Latest to Sound the Climate Alarm: Doctors, Lawyers, Generals, Bankers and Diplomats  

Posted by Big Gav in

Alex at WorldChanging has a look at some recent events in global warming politics - Latest to Sound the Climate Alarm: Doctors, Lawyers, Generals, Bankers and Diplomats.

Latest people freaking out about the steadily worsening news on climate change? Doctors, soldiers, diplomats, lawyers and insurance bankers.

A major study by the renowned British medical journal the Lancet and University College London calls on the world's medical and health professionals to mobilize, declaring, “Climate change is the biggest global health threat of the 21st century.”
"Climate change will have devastating consequences for human health from: changing patterns of infections and insect-borne diseases, and increased deaths due to heat waves; reduced water and food security, leading to malnutrition and diarrhoeal disease; an increase in the frequency and magnitude of extreme climate events (hurricanes, cyclones, storm surges) causing flooding and direct injury; increasing vulnerability for those living in urban slums and where shelter and human settlements are poor; large scale population migration and the likelihood of civil unrest."

12 retired U.S. generals and admirals working together at the Center for Naval Analyses issue a major report calling on the U.S. and allied defense agencies to mobilize in preventing and adapting to climate change, saying "climate change poses a serious threat to America’s national security."
“More poverty, more forced migrations, higher unemployment. Those conditions are ripe for extremists and terrorists ...the chaos that results can be an incubator of civil strife, genocide, and the growth of terrorism."

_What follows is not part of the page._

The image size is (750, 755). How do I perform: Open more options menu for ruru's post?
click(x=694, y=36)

"Many governments in Asia, Africa, and the Middle East are already on edge in terms of their ability to provide basic needs: food, water, shelter and stability. Projected climate change will exacerbate the problems in these regions and add to the problems of effective governance. Unlike most conventional security threats that involve a single entity acting in specific ways at different points in time, climate change has the potential to result in multiple chronic conditions, occurring globally within the same time frame. Economic and environmental conditions in these already fragile areas will further erode as food production declines, diseases increase, clean water becomes increasingly scarce, and populations migrate in search of resources. Weakened and failing governments, with an already thin margin for survival, foster the conditions for internal conflict, extremism, and movement toward increased authoritarianism and radical ideologies. The U.S. may be drawn more frequently into these situations to help to provide relief, rescue, and logistics, or to stabilize conditions before conflicts arise.

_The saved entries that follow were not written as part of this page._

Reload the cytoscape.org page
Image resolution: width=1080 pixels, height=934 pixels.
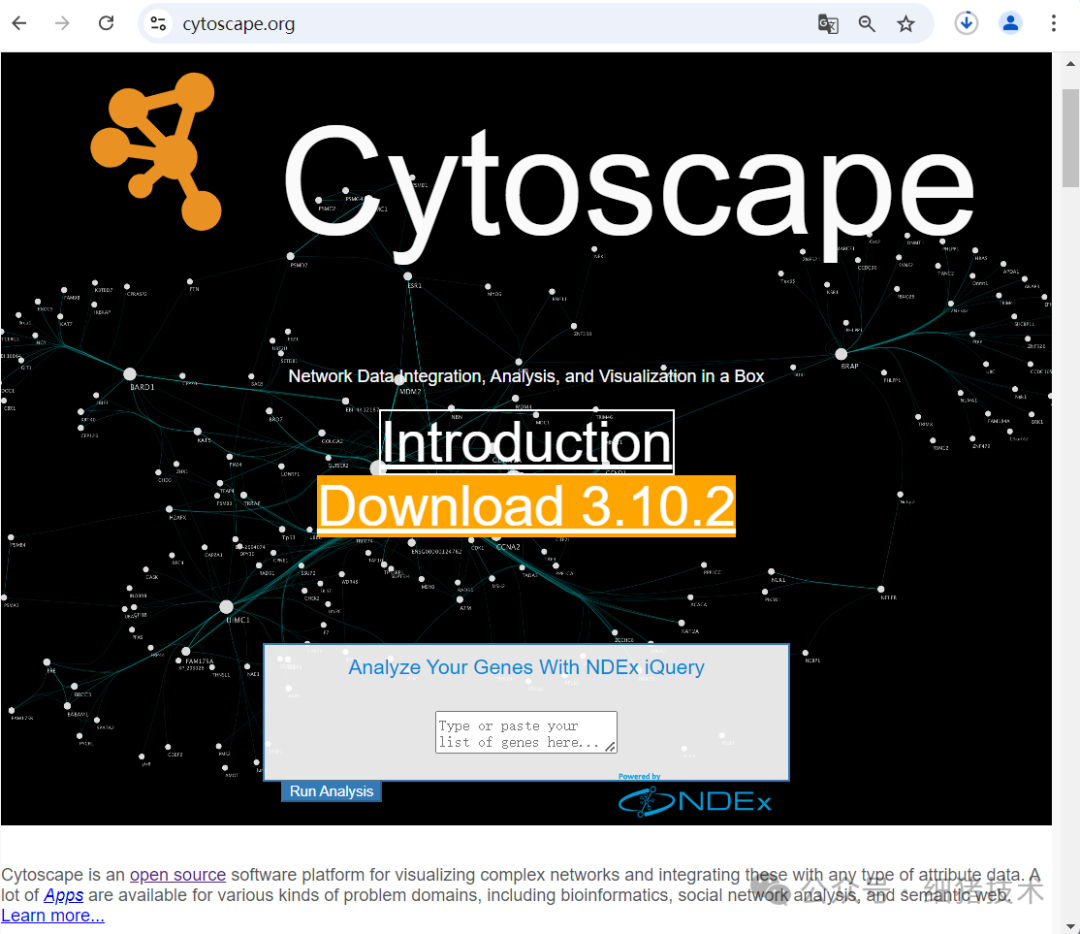[106, 22]
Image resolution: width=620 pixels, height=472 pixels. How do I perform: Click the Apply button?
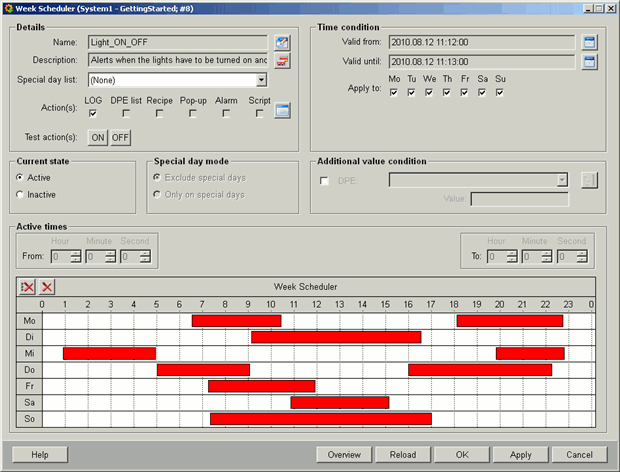point(520,454)
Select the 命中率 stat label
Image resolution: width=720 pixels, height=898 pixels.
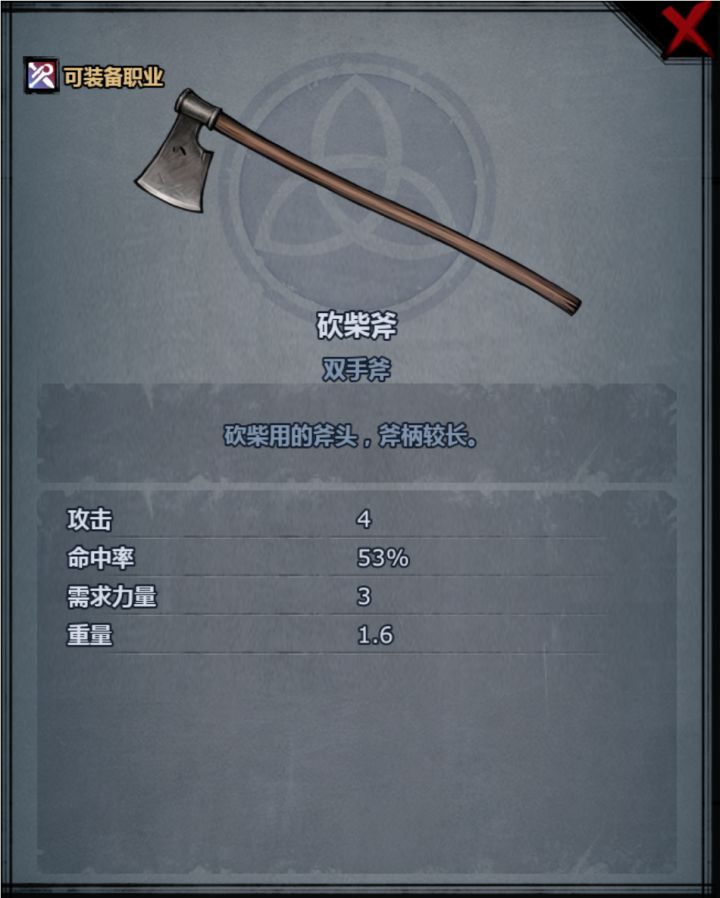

Reinsurance giant Munich Re (the people who insure your insurance company) moves to reassure the insurance industry that insuring the world is still possible "at the right price" despite increasing natural catastrophes"
"So far, nowhere in the world is uninsurable," said Georg Daschner, member of the board of management at Munich Re. "It is a question of getting the right price and whether people are prepared to pay that price." Daschner said the company was getting "close to its limits" in Florida, but is seeking ways of passing on its risk exposure to the capital market. "At the right price there is always a way of insuring."

(I feel reassured, don't you?)

The Maldives prepares to become a refugee nation, as their government secures a new home for its 300,000 people now that sea level rise is making their home islands uninhabitable. Diplomats warn that this is just the first of many unprecedented international agreements driven by climate change emergencies.

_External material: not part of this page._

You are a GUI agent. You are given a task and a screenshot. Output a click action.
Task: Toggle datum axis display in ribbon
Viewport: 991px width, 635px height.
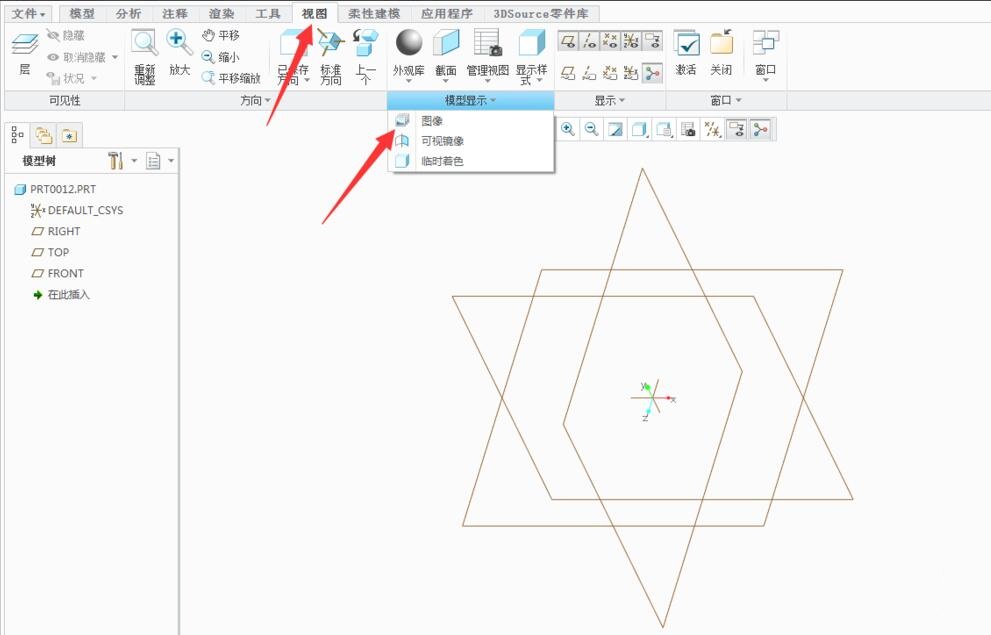[x=590, y=41]
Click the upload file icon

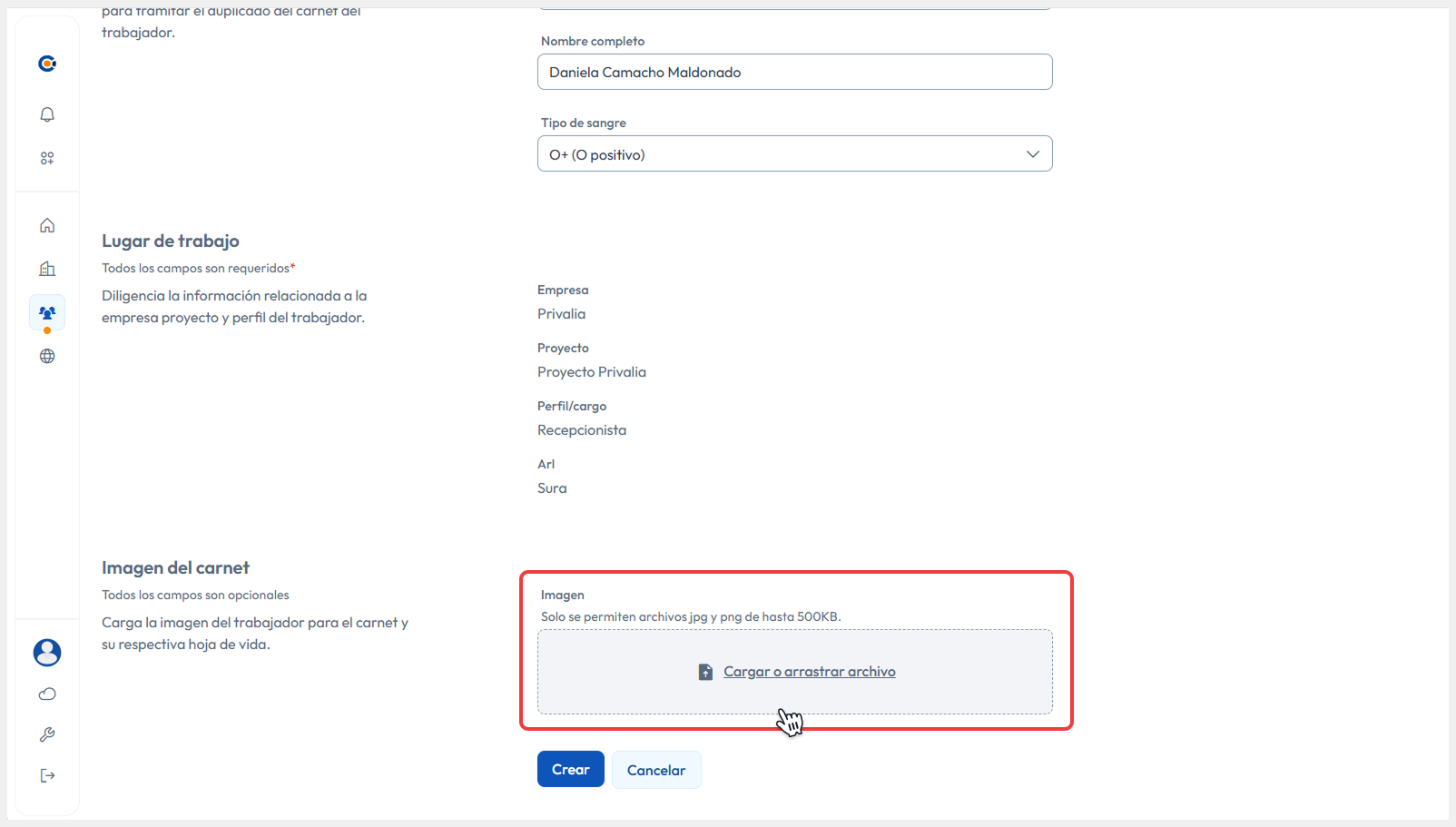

Finally, an upcoming legal conference, Three Degrees: The Law of Climate Change and Human Rights Conference will explore the international law and human rights redresses available to those suffering from climate crisis disasters:
"Increasing drought, the spread of tropical disease, storm surges with rising duration and severity, and unprecedented human dislocation will reduce food security and access to freshwater, promote the spread of disease beyond normative ranges, and uproot millions of people who inhabit coastal regions. It is projected that the survival ability of many of the world’s indigenous and most disadvantaged peoples will be at stake. The application of both codified and customary international and national human rights law will be critical in addressing the massive humanitarian crises... Numerous scholars have suggested that human rights law may provide the most adequate and responsible remedy for climate-related impacts, and this conference will create an international forum to thoroughly test the available remedies, raise the legal issues associated with these remedies, and collaborate over necessary advancements in the law."

This all reinforces something I've been thinking more and more lately, which is that not only would addressing climate change yield more direct economic benefits than losses, but that the failure to do so will have societal costs orders of magnitude more costly. Given what we're learning, there is simply no credible position to be found in opposing climate action on economic terms.

Which is the basis of my problem with the whole debate around the Waxman-Markey bill (which would introduce a very limited cap-and-trade system to the U.S.): that debate is surreal. It bears no relationship to reality. At very least, we need a widespread recognition that the politically possible in D.C. is at odds with what is in the real world scientifically grounded and necessary in practical terms.